- How energy efficient is the US economy? At first glance – very: total energy consumption reached a high in 2007, before the financial crisis of 2008, and currently it is below even the pre-Dotcom crisis of 2000. GDP, on the other hand, is up 35% and 90%, respectively, since then.
Chart 1
- However, we measure energy in energy units, BTUs, but we measure GDP in monetary units, USD. So, the picture changes if we account for the cost of energy indeed: as it rises above GDP (as during the 1970s oil crises, and post the 2008 financial crisis), the economy collapses; when it is lower (1990s), the economy prospers.
Chart 2
- The energy ‘efficiency’ of the US economy may be just another way of looking at the increasing costs of energy. The economy is ultimately not just an energy system, but a surplus energy system, i.e. what matter is the net energy available: if it takes a lot more energy to extract the new energy, then a lot of that energy is wasted in the process (that is another way of saying that the energy return on energy invested, or EROI, is increasingly decreasing).
Diagram 1
- Shouldn’t energy be part of the Production Function, Y(L,K)? What about n(et)E(nergy)? In other words, if it takes increasingly more energy to generate the energy needed for output to grow, then energy costs will also be rising and this may cause potential GDP (and productivity) to decrease.

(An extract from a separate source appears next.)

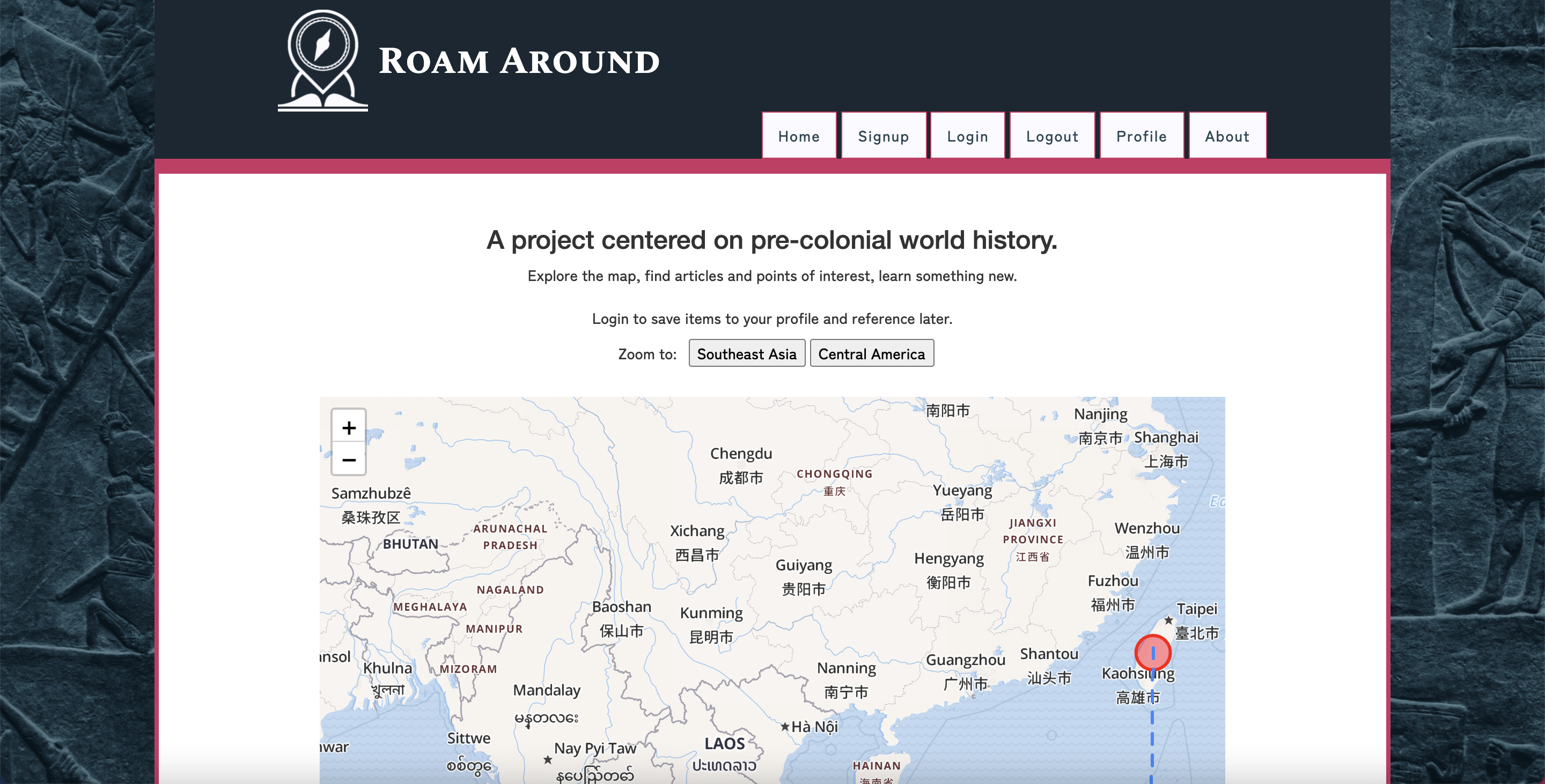The image size is (1545, 784).
Task: Click the Chengdu city label on map
Action: pos(741,454)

- In the past, energy consumption would dip after every single recession and subsequently rise, but that trend changed after the Dotcom bust and today we are still below those levels, 18 years ago. Yes, GDP is substantially higher, but GDP growth rate is also substantially lower (see Chart 1).

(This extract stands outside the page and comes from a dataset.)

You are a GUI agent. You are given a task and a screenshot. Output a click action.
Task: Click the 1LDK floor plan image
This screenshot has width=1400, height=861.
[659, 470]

- The fact that US has become a major producer of shale oil is not helping because there’s been no corresponding decline in the cost of energy. In fact, the opposite is true, as EROI of shale oil is much lower than conventional oil (see Diagram above). In addition, there are issues of transportation and refining.
- Because shale oil is much lighter and thus not refinery-ready, oil prices may even have to rise further: the seemingly large oil glut we have had over the last year or so is masking the fact that shale oil cannot be currently so easily refined and prepared for consumption.
- We can see this also in the data. Despite the rise in shale oil production, total fossil fuel consumption has actually gone done since 2000. While nuclear energy is unchanged, this has coincided with a surge in renewables energy consumption.
Chart 3
- Digging deeper within fossil fuels, petroleum consumption is lower than the peak, pre the financial crisis in 2008, and, interestingly, lower than the peak in the late 1970s oil crisis. Similarly, for coal, where the decline post the financial crisis of 2008 is even more pronounced.
Chart 4
- The oil vs. natural gas consumption going in the opposite direction has a lot to do with their diverging costs: on an energy equivalent basis, natural gas is currently much cheaper than oil.
Chart 5
- The surge in renewables consumption has all to do with the rise in wind and, to some extent, solar. Biomass, which generally is the largest renewable consumed, has also gone up at the expense of hydro (2nd largest).
Chart 6
- Renewables consumption rise started in the early 2000s, at the same time when fossil fuels consumption started to decline; again, diverging costs of the two have a lot to do with this phenomenon: since the 2000s, the cost of solar energy has collapsed by about 25x, the cost of wind energy has halved, while the cost of oil has more than doubled.
- So, all this talk about shale making US energy independent, the question is at what cost? Technology is indeed making shale oil extraction possible, but it’s not like the cost of oil is going down (in fact it has gone up) =>Peak oil=Peak ‘cheap’/easily extractable oil (see Diagram 1 above, the newest forms of energy have also the lowest EROIs).
- Aren’t we better off in the long run focusing on renewables, where technology is actually making energy costs go down, instead of flogging a dead horse in the name of an old paradigm of fossil fuel?
- Finally, even if we assume that the US is indeed becoming more energy efficient, energy consumption per capita is still the highest in the world. In fact, 2x higher than Japan’s, which comes in second place.